Start of TASK INPUT

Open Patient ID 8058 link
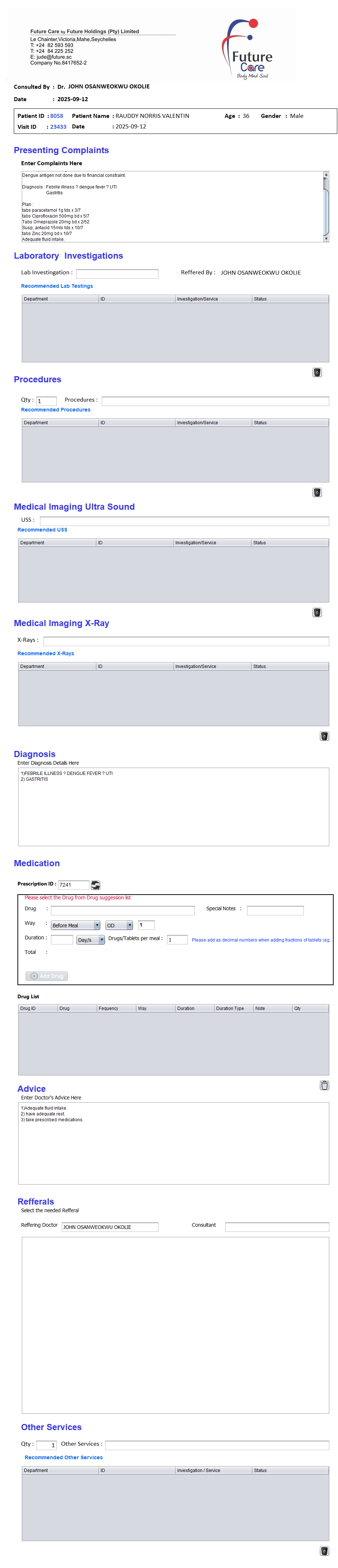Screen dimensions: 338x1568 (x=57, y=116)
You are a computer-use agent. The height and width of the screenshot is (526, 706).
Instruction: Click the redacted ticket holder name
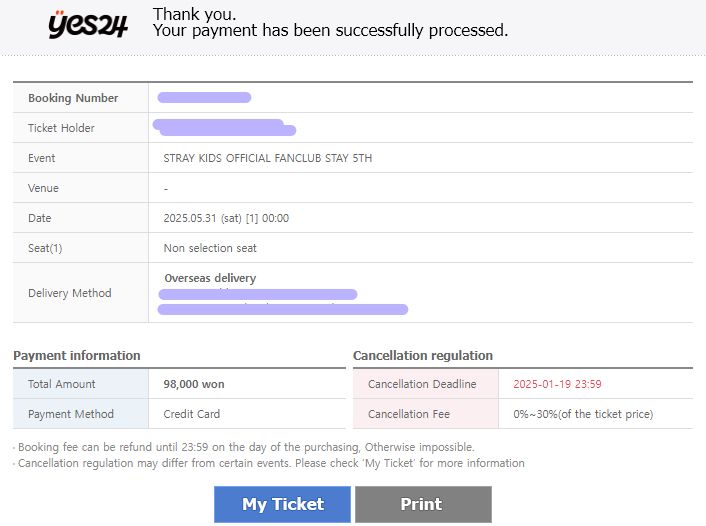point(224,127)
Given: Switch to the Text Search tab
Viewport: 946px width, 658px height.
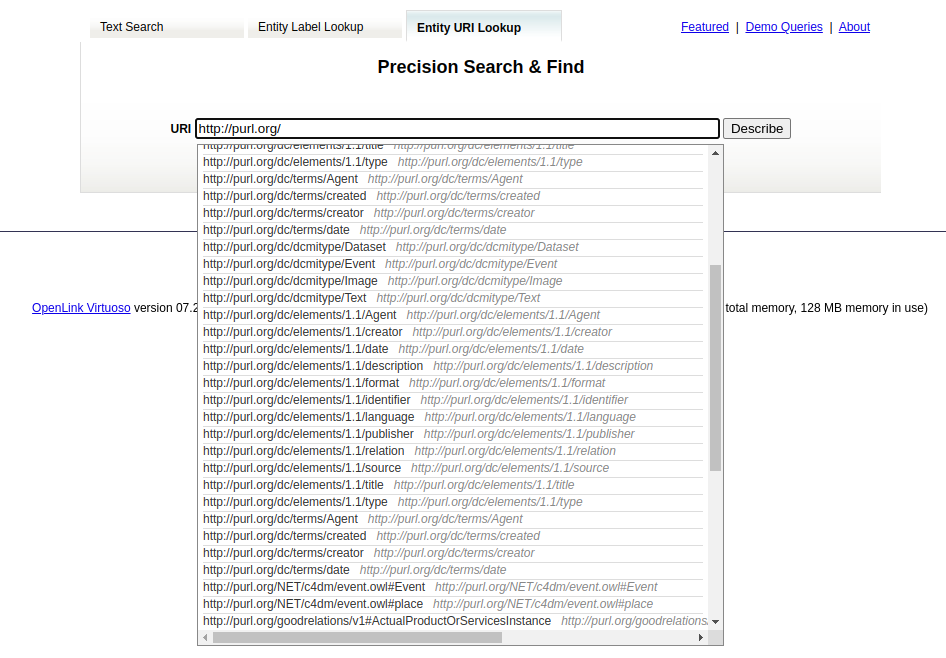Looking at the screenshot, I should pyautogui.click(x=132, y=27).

End of TASK INPUT

● **WHAT IS EXPECTED**
Please copy exactly the lines from the one containing "Given: Switch to the Text Search tab" through the last line of the records, both ends included, and leave out any pictures.

● **WRITTEN REPLY**
Given: Switch to the Text Search tab
Viewport: 946px width, 658px height.
Looking at the screenshot, I should pyautogui.click(x=132, y=27).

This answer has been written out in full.